Vancouver, British Columbia--(Newsfile Corp. - January 31, 2018) - Marchwell Ventures Ltd. (TSXV: MVE.H) ("Marchwell") and Santé Veritas Therapeutics Inc. ("SVT") are pleased to announce that they have entered into a definitive business combination agreement (the "Amalgamation Agreement") dated January 26, 2018 whereby Marchwell will combine with SVT to create a medical and adult use cannabis cultivation company (the "Transaction").

Santé Veritas Therapeutics Inc.

SVT is a privately-held corporation incorporated in British Columbia in 2012 for the purpose of obtaining a licence under the Access to Cannabis for Medical Purposes Regulations (the "ACMPR") and to thereafter operate as a medical cannabis cultivation company. Health Canada has recently issued SVT a "confirmation of readiness" for a licence under the ACMPR.

SVT is currently constructing its cultivation facilities in Powell River, British Columbia, on a site that was formerly a paper mill. SVT anticipates receipt of Licensed Producer status, permitting it to begin cultivation, in February 2018. On December 19, 2017, SVT completed a private placement of common shares for gross proceeds of approximately $16 million (the "Private Placement") to fund construction of its facilities.

All information provided in this press release related to SVT has been provided by management of SVT and has not been independently verified by management of Marchwell.

The Transaction

Pursuant to the terms of the Amalgamation Agreement:

  • Marchwell will consolidate (the "Consolidation") its outstanding shares on a three into one basis; and

  • Marchwell will acquire all of the issued and outstanding shares of SVT pursuant to a three-cornered amalgamation whereby 1148607 Inc. ("Marchwell Subco"), a wholly-owned subsidiary of Marchwell, and SVT will amalgamate (the "Amalgamation") to form a newly amalgamated company ("Amalco"), and upon the Amalgamation, former shareholders of SVT ("SVT Shareholders") will receive one New Marchwell Share (as defined below) for each one SVT Share held and Amalco will become a wholly-owned subsidiary of Marchwell.
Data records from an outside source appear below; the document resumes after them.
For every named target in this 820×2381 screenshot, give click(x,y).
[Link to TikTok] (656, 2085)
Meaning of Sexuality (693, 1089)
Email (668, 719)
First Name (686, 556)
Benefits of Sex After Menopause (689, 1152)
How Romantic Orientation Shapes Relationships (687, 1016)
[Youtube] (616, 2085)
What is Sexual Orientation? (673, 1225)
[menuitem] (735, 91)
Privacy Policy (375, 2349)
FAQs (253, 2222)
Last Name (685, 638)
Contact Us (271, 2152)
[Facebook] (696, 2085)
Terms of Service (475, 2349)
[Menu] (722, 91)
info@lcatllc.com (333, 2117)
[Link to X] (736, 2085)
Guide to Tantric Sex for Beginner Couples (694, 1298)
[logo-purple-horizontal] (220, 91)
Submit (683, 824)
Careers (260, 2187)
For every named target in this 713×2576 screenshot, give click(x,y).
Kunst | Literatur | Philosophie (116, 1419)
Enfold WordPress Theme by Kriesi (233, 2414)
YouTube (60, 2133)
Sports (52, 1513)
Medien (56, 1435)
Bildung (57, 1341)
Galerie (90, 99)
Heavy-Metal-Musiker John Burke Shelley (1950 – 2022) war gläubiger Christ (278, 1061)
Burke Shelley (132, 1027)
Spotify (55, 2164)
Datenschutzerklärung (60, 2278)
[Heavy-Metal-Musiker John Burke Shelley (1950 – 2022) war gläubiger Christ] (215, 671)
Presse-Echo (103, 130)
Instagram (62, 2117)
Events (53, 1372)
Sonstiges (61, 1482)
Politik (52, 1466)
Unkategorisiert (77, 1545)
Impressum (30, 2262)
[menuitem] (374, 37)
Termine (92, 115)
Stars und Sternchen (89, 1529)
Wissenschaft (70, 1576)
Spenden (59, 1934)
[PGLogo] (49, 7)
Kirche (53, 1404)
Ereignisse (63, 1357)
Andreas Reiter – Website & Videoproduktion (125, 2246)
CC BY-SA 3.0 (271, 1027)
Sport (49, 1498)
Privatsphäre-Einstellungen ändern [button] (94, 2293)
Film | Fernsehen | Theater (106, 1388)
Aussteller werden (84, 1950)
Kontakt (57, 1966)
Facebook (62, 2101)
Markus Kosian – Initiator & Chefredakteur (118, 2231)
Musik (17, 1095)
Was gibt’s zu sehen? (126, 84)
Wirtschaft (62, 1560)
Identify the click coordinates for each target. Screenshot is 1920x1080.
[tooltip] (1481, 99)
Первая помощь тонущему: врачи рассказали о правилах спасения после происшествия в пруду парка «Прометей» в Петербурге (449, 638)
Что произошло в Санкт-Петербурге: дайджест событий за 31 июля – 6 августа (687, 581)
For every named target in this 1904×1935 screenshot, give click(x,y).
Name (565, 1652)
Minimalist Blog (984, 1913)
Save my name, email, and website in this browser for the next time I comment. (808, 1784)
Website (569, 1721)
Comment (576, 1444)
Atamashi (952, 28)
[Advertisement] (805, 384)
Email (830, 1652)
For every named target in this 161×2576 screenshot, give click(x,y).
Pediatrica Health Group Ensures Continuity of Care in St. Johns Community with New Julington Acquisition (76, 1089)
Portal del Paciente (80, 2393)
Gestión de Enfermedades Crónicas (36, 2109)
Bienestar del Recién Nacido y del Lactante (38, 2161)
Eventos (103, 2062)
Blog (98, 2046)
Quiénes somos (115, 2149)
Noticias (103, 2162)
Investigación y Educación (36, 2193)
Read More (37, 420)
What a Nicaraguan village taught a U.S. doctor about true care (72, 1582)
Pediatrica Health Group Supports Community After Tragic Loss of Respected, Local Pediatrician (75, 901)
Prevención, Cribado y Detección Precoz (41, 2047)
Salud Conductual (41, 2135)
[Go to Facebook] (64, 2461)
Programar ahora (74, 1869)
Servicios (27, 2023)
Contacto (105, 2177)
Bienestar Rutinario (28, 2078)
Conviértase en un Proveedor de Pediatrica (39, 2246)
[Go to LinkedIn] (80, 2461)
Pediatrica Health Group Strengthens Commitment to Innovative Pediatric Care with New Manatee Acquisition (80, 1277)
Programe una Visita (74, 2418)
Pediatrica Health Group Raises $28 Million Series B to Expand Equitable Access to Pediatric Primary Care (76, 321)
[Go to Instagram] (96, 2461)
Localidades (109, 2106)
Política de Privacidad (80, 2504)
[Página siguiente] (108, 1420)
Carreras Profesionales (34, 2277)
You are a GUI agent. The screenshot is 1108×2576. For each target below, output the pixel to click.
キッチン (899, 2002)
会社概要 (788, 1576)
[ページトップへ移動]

There are currently 23,438,433 Marchwell common shares issued and outstanding. On closing, there will be approximately 245 million SVT common shares outstanding. As a result of the Transaction, Marchwell expects to have approximately 253 million issued and outstanding common shares on an undiluted basis. Approximately 3% of those shares will be held by shareholders of Marchwell and 97% will be held by former shareholders of SVT. The shares held by new "principals" of Marchwell will be subject to such escrow requirements as may be imposed by the securities regulatory authorities.